- ABOUT THIS EXERCISE
Your job is to restate each entry word for word.

- THE DATA
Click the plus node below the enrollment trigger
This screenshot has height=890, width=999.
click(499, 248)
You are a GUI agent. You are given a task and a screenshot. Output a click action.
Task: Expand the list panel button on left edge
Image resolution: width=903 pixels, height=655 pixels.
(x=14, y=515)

- ANSWER SECTION
Click the plus node below the enrollment trigger
This screenshot has height=890, width=999.
click(499, 248)
You are a GUI agent. You are given a task and a screenshot. Output a click action.
Task: Expand the list panel button on left edge
Image resolution: width=903 pixels, height=655 pixels.
(x=14, y=515)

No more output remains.